Pequeños datos nos dan indicios de que algo anda mal, o como se dirá en “Hamlet” de que hay algo podrido en esta “Dinamarca” a la que la hitchcokiana trama del libro de Enrique Papatino convierte en una funeraria, donde el hébenon es un elemento de trabajo más, de los tantos que se utilizan para mejorar el aspecto de los cadáveres, que los dos amigos restauran y hermosean para ocultar los eventuales defectos que afeen sus apariencias. Richard, se muestra alegre, burlón, dispuesto a cambiar la solemne música de Vivaldi que escucha Mauri, por la de los Stones y hasta bailar “Entre la espada y la pared”, sin saber que en esa situación lo colocará a él la vida. Mauri lo tiene en la mira y él, de alguna manera lo intuye y toma sus precauciones.

El preocupado esposo, conservará la tranquilidad y seguirá con su plan. Querrá ver el comportamiento de Richard, analizar sus actitudes y decidir que piensa éste realmente de su esposa. Ella nunca aparece en la obra, pero se convierte en un personaje más, al ser constantemente evocada por ellos dos.

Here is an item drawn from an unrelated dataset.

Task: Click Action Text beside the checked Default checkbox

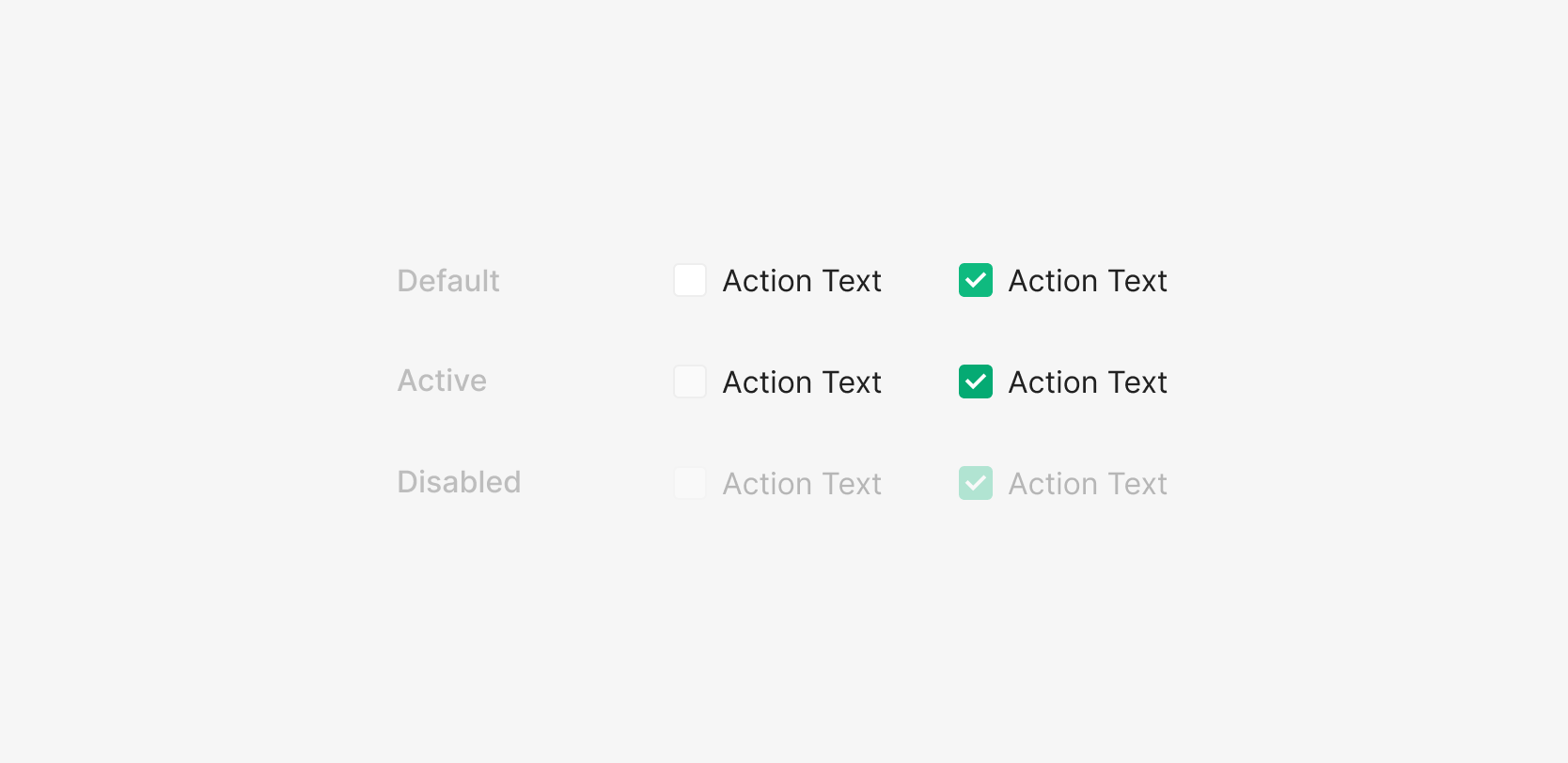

Un año de trabajo, llevo la concreción de este proyecto y el esfuerzo se nota.

La obra no tiene fisuras en la narración y el trabajado suspenso nos atrapa haciéndonos disfrutar hasta el final. Varias historias secundarias paralelas (la rutina diaria en un lugar de trabajo no convencional, la dudosa condición moral de los proveedores de servicios con los que se manejan, que hará exclamar a Richard: “¡Vamos a terminar como Al Pacino, matando a todos como en El Padrino!”, la ética de la concepción de un hijo) agregan interés a la trama.

Por supuesto gran parte de su efecto no sería posible, sin el excelente trabajo actoral de Albella y Leyrado, que si bien se conocían desde hace tiempo, es la primera vez que tienen la oportunidad de trabajar juntos. Y fue especialmente para ellos que Papatino, también a cargo de la dirección de la obra, escribió este libro.

Podemos interpretar que ese “cadáver”, que vemos en escena durante el primer tramo de la obra, simboliza a la verdad. Se la puede maquillar, camuflar, darle otro color y tratar de recomponer en apariencia, pero finalmente, saldrá a la luz. Y así sucederá con el misterio de nuestra obra. En el impactante final hay un secreto de esos que uno se lleva a la tumba y la clave, está en un bolero. No podemos adelantar cuál es, para conocerlo, hay que ver: “Hébenon“.